*Página*
<<<<

Discutia-se o papel da educação como instrumento controlador e ordenador do caos
social apontado, por exemplo, pelo Dr. Carlos Bush Varella, jurista que ferrenhamente
defendeu instrução aos “miseráveis” da pátria, ou seja, pequenos moradores de rua,
analfabetos, proletários, figuras que causavam incômodo a muitos dirigente na década de
1870. O quadro que Varella pintava era o de meninos infratores povoando e emporcalhando o
espaço urbano brasileiro. A criação de escolas públicas era cada dia mais encarada como
solução viável à pobreza e à ignorância que habitavam muitas infâncias; aí também residiam
as razões da obrigatoriedade do ensino primário. Discutia-se ainda na agitada década de 1870
a ideia de aliar o ensino primário ao agrícola; foi assim nos Congressos Agrícolas acontecidos
no Recife e no Rio de Janeiro. A falta de mão de obra nas fazendas poderia ser solucionada
através do envio de crianças e jovens para se instruírem junto aos senhores. A educação
constituía-se, primeiramente, como prevenção de criminalidade e demais calamidades e, em
um contexto pós 1871, também como uma forma de pensar a transição de trabalho escravo a
trabalho livre.

>>>>

[Dados sobre a localização de alvos visíveis]
<<<<

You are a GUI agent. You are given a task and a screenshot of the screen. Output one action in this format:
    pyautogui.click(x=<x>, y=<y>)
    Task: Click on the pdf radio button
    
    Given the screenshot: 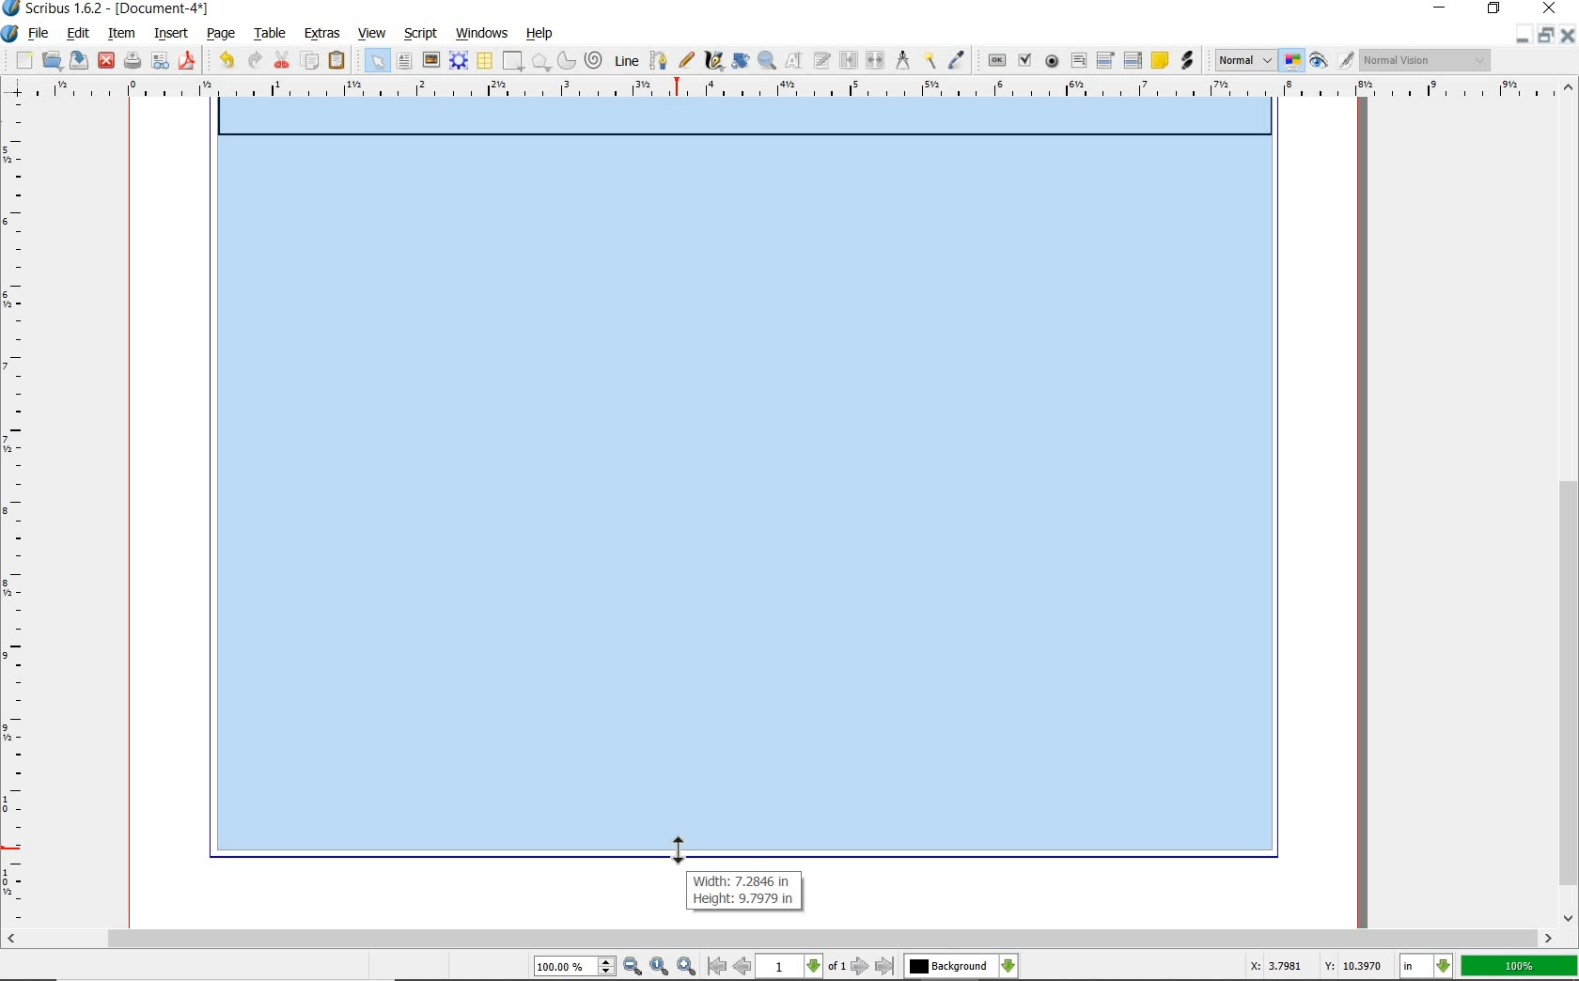 What is the action you would take?
    pyautogui.click(x=1050, y=62)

>>>>

Dê continuidade ao texto sobre a educação no Brasil da década de 1870, começando logo após a última frase apresentada.

*Resposta ao problema*
Durante todas esse tempo de discussões e inovações os professores das escolas
públicas primárias da Corte não se calaram: opunham-se a políticas governamentais, exigiam
melhores salários, defendiam sua valorização profissional e o ensino público. Relacionavam
instrução e nacionalidade, apontando nas crianças o futuro brasileiro. Muito se movimentaram
e manifestaram; apresentaram em 1874 às autoridades imperiais todas as mazelas que
enfrentavam em seu cotidiano como agentes do conhecimento. Eram comuns problemas como
falta de infraestrutura nas escolas e material escolar e frequência irregular dos alunos. A
Comissão chamou à responsabilidade família e Estado quanto à formação moral e religiosa e
à função de educar, respectivamente.
Os professores debruçaram-se sobre a educação das crianças pobres, muitas vezes
empregadas em serviços domésticos e outros que lhes tiravam a atenção das obrigações
escolares, e recorreram o Estado para que as preparasse, além da instrução formal, para algum
ofício, conciliando duas realidades. Com a Comissão os professores convocavam o Estado e
toda a sociedade em geral a promover a educação.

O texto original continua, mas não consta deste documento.